━━ TEXT TO READ

NWEAMO_2024_LOGO

NWEAMO Festival 2024: Melody, Magic, Song and Strife

San Diego, CA – Esteemed German Vocalist Ljiljana Winkler makes her west coast debut at the NWEAMO Festival 2024, set to take place on January 25, 26, and 27,
offering an eclectic mix of musical performances, musical theater, and community engagement.

Joining NWEAMO will be NYC-based Composers Concordance.
This year’s festival promises an immersive experience, blending genres and cultures.

Melody, Magic, Song and Strife


Day 1: Thursday, January 25, 2024

Event: Ljiljana Winkler Interprets Songs of Joseph Martin Waters

Ljiljana Winkler Bio

 

Venue: Episcopal Cathedral 2728 Sixth Ave, San Diego, CA 92103
Time: 7 PM

 

Highlights: Based in Augsberg, Germany,  active internationally, and known for passionate delivery and dazzling technique, vocalist and band leader Ljiljana Winkler performs songs by Joseph Martin Waters, accompanied by the Swarmius ensemble. The repertoire bridges pop, classical, jazz, and rock, featuring arching melodies and lush harmonies. The ensemble includes flutes, saxophones, cello, piano, drums, and electric bass – a unique blend of a classical orchestra and a rock band.

━━━━
━━ RECORDS

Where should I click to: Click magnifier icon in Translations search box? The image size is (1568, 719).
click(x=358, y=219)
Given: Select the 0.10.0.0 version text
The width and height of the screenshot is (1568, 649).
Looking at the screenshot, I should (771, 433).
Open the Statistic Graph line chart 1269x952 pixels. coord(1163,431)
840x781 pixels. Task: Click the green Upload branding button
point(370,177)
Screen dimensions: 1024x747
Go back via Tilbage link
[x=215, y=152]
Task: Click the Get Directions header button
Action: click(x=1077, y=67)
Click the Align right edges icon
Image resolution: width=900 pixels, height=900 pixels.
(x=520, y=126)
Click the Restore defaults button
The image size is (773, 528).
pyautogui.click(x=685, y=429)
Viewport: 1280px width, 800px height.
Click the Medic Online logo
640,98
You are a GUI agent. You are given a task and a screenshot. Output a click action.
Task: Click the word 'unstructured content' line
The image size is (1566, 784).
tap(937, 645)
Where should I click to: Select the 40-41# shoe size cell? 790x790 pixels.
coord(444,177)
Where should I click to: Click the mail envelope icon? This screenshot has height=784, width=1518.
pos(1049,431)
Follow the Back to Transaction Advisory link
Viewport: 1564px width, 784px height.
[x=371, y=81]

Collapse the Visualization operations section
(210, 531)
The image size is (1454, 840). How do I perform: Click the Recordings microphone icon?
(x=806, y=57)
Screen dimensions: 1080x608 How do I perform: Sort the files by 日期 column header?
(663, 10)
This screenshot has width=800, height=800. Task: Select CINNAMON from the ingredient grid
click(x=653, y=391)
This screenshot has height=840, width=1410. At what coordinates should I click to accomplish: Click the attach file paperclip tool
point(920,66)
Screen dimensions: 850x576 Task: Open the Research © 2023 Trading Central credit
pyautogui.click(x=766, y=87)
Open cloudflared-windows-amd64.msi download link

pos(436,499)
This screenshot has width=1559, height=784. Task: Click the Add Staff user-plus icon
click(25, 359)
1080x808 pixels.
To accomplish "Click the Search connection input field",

━━━━

■ WRITTEN TASKS:
a – In the festival announcement, what time does the January 25 performance at the Episcopal Cathedral start?
b – Using the festival announcement, explain why the ensemble accompanying Ljiljana Winkler is called a blend of a classical orchestra and a rock band.
c – Proceed with the NWEAMO festival announcement from the point where it stops.
The data comes from a separate source.

■ ANSWERS PROVIDED:
a – 7 PM

b – The announcement bases that description on the ensemble's instruments: flutes, saxophones, cello, piano, drums, and electric bass.

c –
Performers: Ljiljana Winkler – soprano; Alina Steele & David Ramirez – flutes; Todd Rewoldt & Brian Levy – saxophones; Isadora Flores & Peter Ko – cello; Sergio Bocanegra – synthesizer; Karen Follingstad – piano; Andrew Michel – bass; David Sullivan – Drums; Backing vocal ensemble: Miguel Zazueta (conductor), Karen Garcia, Cerah Rodriguez, Philip Gomez, Israel Rodriguez.

Admission: A $20 suggested donation at all events.


Ljiljana Winkler Sings Songs by Joseph Martin Waters to Open the NWEAMO 2024 Festival

Thursday in the Great Hall of St. Paul’s Cathedral, composer Joseph Martin Waters, also known as Jozefius, opened his annual new music festival, the New West Evolving Arts & Music Organism (NWEAMO), now celebrating its 26th year. Waters devoted the program to 11 of his own songs for voice and instrumental ensemble, an understandable privilege for a musician who has devoted so much to the success of this festival for a quarter of a century.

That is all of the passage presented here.